I changed the inductances until it oscillated at ~2MHz, these values are probably heavily influenced by the coupling of the coils, which I've got set to 1. 

It won't oscillate with the wrong polarity, nor with 1:1 inductances, so I think you need a different transformer.  I'd go for a step down transformer, with taps on both sides so I could experiment with the ratio.

When it does oscillate, the antenna voltage swing (in simulation) is quite healthy: +45V / -12V (with 10V VCC) though non-sinusoidal.  I should have put a 1M resistor from ANT to ground to simulate RF losses (I just did this: no real reduction in antenna swing).

The sim was taking forever and crapping out until I gave the inductances small DCR (series resistance) values of 0.2 Ohms.  View the spice error log for the frequency measurement.

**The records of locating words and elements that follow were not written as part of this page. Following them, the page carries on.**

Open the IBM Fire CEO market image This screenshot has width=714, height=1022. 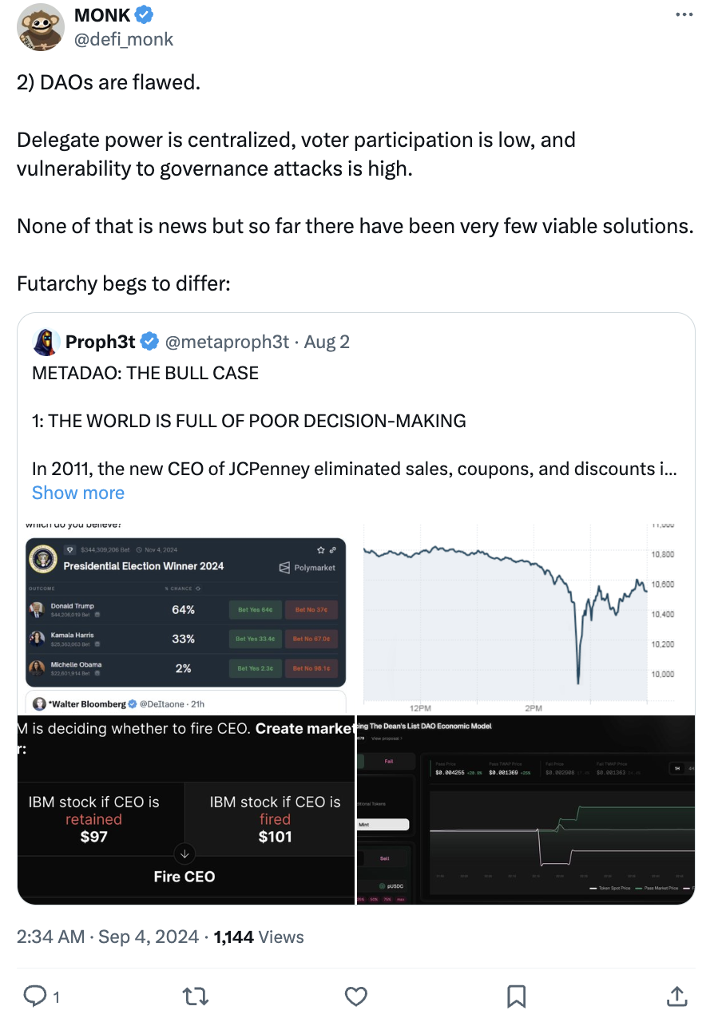coord(185,810)
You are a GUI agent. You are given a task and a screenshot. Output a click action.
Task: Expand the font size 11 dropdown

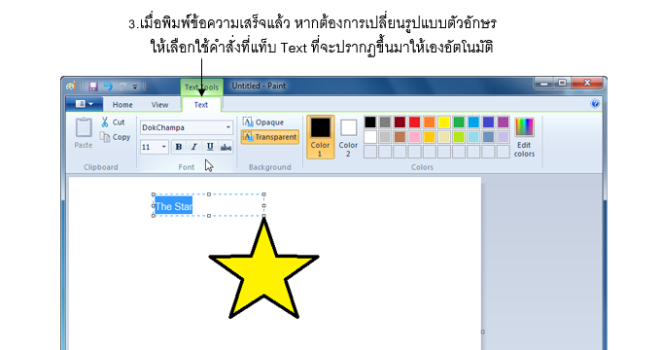[x=163, y=147]
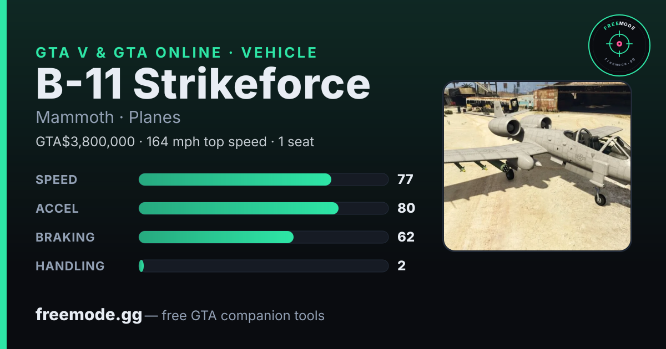666x349 pixels.
Task: Click the GTA V & GTA ONLINE header
Action: click(129, 53)
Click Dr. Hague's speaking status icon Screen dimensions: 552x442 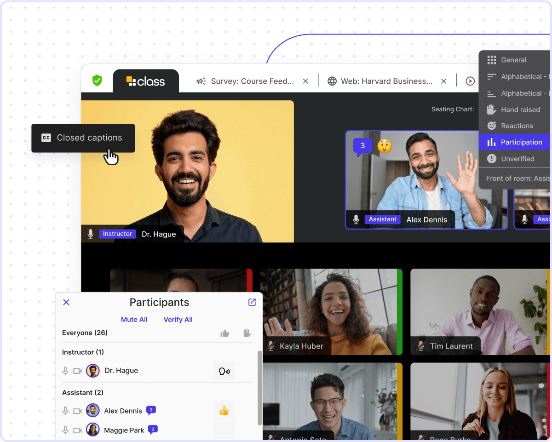(x=224, y=371)
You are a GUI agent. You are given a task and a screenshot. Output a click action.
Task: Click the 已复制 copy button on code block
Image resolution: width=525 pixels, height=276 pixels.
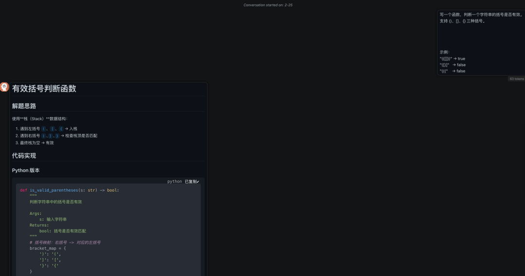(192, 181)
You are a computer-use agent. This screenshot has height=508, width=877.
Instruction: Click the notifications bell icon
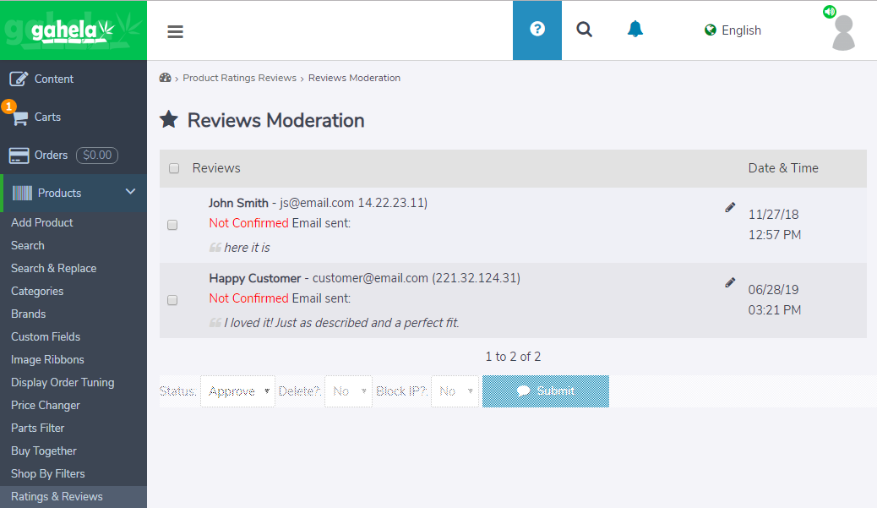[x=635, y=29]
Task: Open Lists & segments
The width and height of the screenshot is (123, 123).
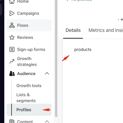Action: (x=26, y=98)
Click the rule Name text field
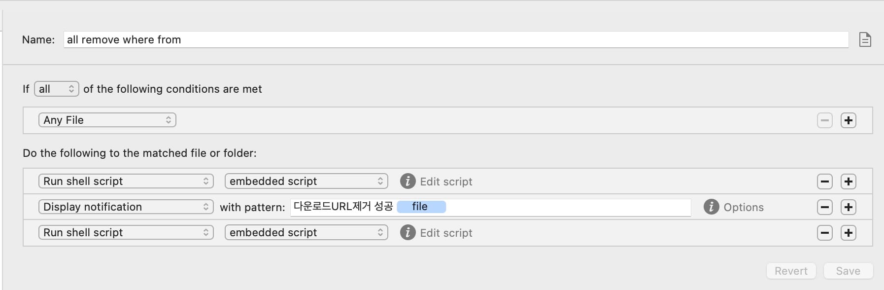Screen dimensions: 884x290 click(456, 39)
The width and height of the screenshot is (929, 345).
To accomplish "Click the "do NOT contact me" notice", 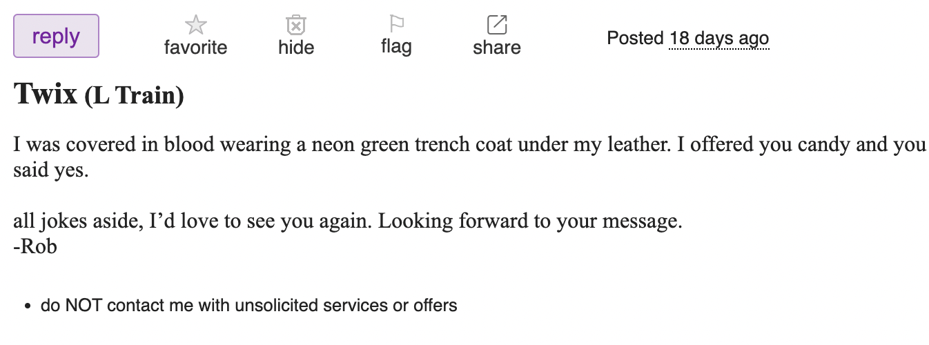I will coord(248,305).
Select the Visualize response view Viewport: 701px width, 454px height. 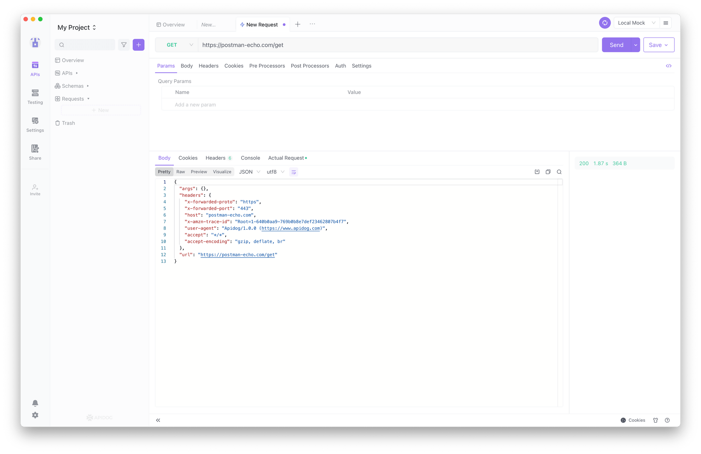click(x=222, y=172)
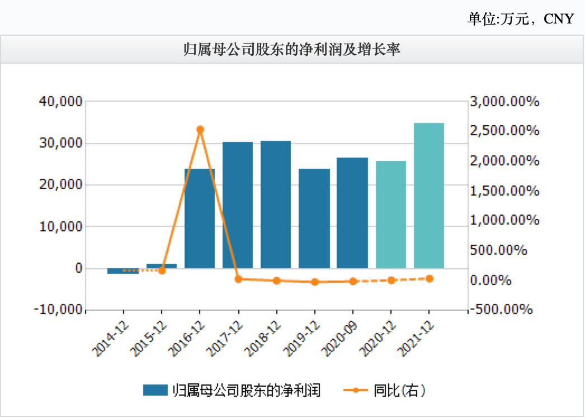Click the 2020-09 net profit bar
This screenshot has width=585, height=418.
(352, 213)
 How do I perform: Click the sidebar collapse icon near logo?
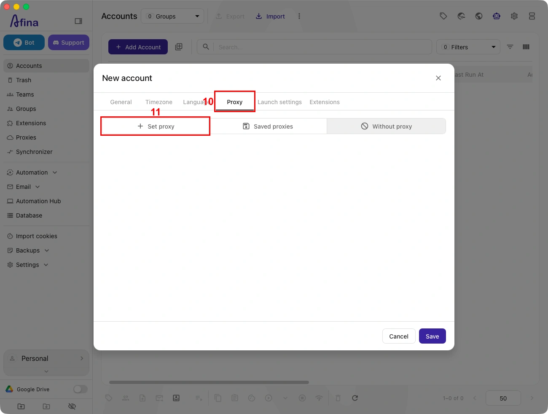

Thanks so much for your work on this dewster, this is amazing information. Now we have at least the inductances needed to get the thing to oscillate.

I'm pretty well prepared to find zero off the shelf transformers that will work properly, so I probably need to start winding my own. I was considering winding a toroidal transformer to do the trick. Do you have any suggestions on where to start? I've wound guitar pickups before but never a transformer.

I can totally see the response curves of this thing as nonstandard for theremins of the time, we have no idea what Don had intended this circuit for (it was purportedly used for a specific performance), so we do not know where the antennas were installed or how much range of movement he had in mind. This was strictly a one off module that is lost to time.

I'll get to work on trying out some solutions... if you have any other suggestions or any idea of parts that would fit the bill, I would appreciate it!